The Horror! The Horror!

Comics Written and Illustrated by various creators, including Steve Ditko, Bill Everett, William Gaines, Dick Giordano, Don Heck, Basil Worthington, and Wally Wood
Collection Selected with Commentary by Jim Trombetta

Imagine a world without rules in a medium that's not yet been regulated or standardized. Anything goes and often does. People's careers are made and broken, and each twist and turn might cause yet another scandal and calls for regulation.

No, it's not the internet circa 1996, it's horror comics in the pre-code era. Filled with violence, gore, melting faces, lecherous skeletons and ghouls, offensive racial portrayals, and more sudden turns out of nowhere than a Twilight Zone episode. Horror comics were something unlike what had ever come before, and despite the return of blood to comics over the years (especially today), we'll never see this mix of copying and creativity again.

Older comics are seeing a huge rebirth lately, and I couldn't be happier. I wish the archival collections were a bit cheaper on my pocketbook, but I am absolutely in love with these 1950s stories from when I first started reading them in semi-bootlegged editions that my local library had. When I saw this on the shelf at my new library, I simply had to give it a try.

Trombetta's entry into the world of old horror comics is quite different from what I'm used to. He has no ties to comics, which is both good and bad. Trombetta is more interested in the visuals of the time rather than the stories, so we mostly get covers and clips rather than entire comics. Seeing so many old horror covers together is cool, don't get me wrong, but when he's discussing the plots of certain stories, I longed to actually READ them. That's the comics fan in me coming out, and I'm sure any lover of the four-color world is going to feel similarly if they pick up this book.

On the other hand, if I were an art fan or a person who grew up in the 1950s, this collection would be perfect. Trombetta crafts a book that follows a logical flow and gives plenty of visual evidence for his explanations of what horror comics did and their primary tropes, such as the ones I mentioned above. One of the things I liked best is that there is often just enough talking to set up the covers or short stories without bogging the reader down in details that they, quite frankly, probably don't want. After all, this is book picked to the coffee table crowd. The more words there are, the harder it will be to sip your wine and eat your crackers.

I say none of that with offense. For what this book is designed to be--an introduction to a time long gone that has glaring colors, striking drawings by underrated (or worse, lost entirely) artists, and a realization that no matter what time we live in, there are going to be people that hate anything that exposes American society for what it really is. Trombetta treats his subject with respect at all times (no Biff! Pow! cliches here, almost to the point of pretending superhero comics don't exist), which is rare and refreshing when a non-comics professional is involved.
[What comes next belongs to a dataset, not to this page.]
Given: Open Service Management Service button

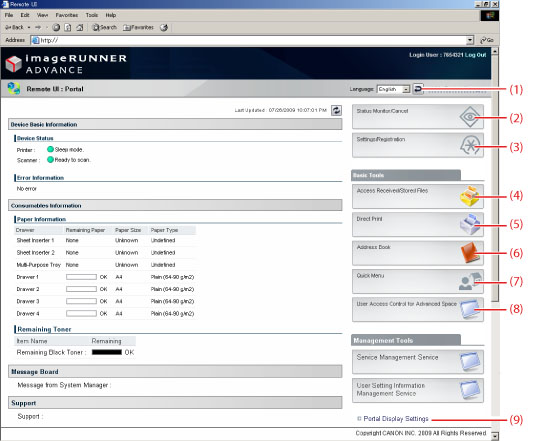Looking at the screenshot, I should pos(418,362).
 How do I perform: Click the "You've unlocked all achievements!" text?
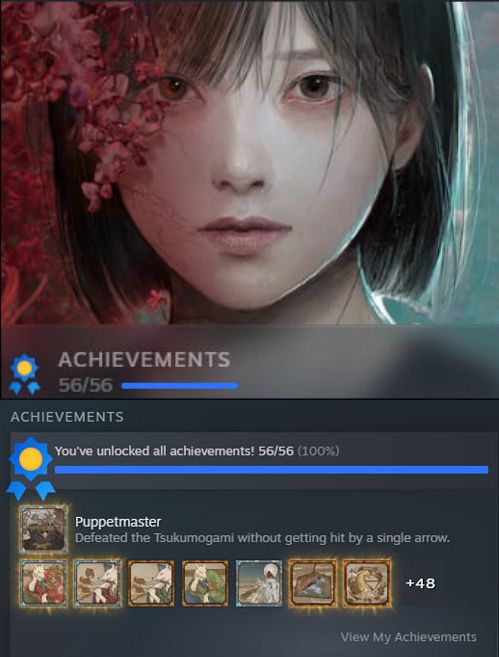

There's only one thing I did not like and that was Trombetta's decision to over-analyze in the pop psychology mold. Characters are always doing sexual things or worrying about their inner fears and using that to write/draw comics. There's implied psychic trauma all over 1950s comics according to Trombetta, and sometimes that gets to be a bit much. His linking of everything to the Korean War just seems forced to me. I tend to think of these comics as tied more to exposing the repressive nature and fake wholesomeness of post-war America. I guess that just goes to show how good these comics really were--you can interpret them in any number of ways.

The Horror! The Horror! is not going to satisfy hardcore comics fans because of its extremely small number of reprints. For a casual comics reader, however, it could be a gateway to the weird and wacky world of comics before Stan, Jack, Julius, and Carmine started thinking heroically in a whole new way. I enjoyed seeing covers I might never get to see again and to get a feel for how an "outsider" views these books. This is not an essential purchase for comics fans, but it certainly makes for a nice visual treat over a few evenings in bed.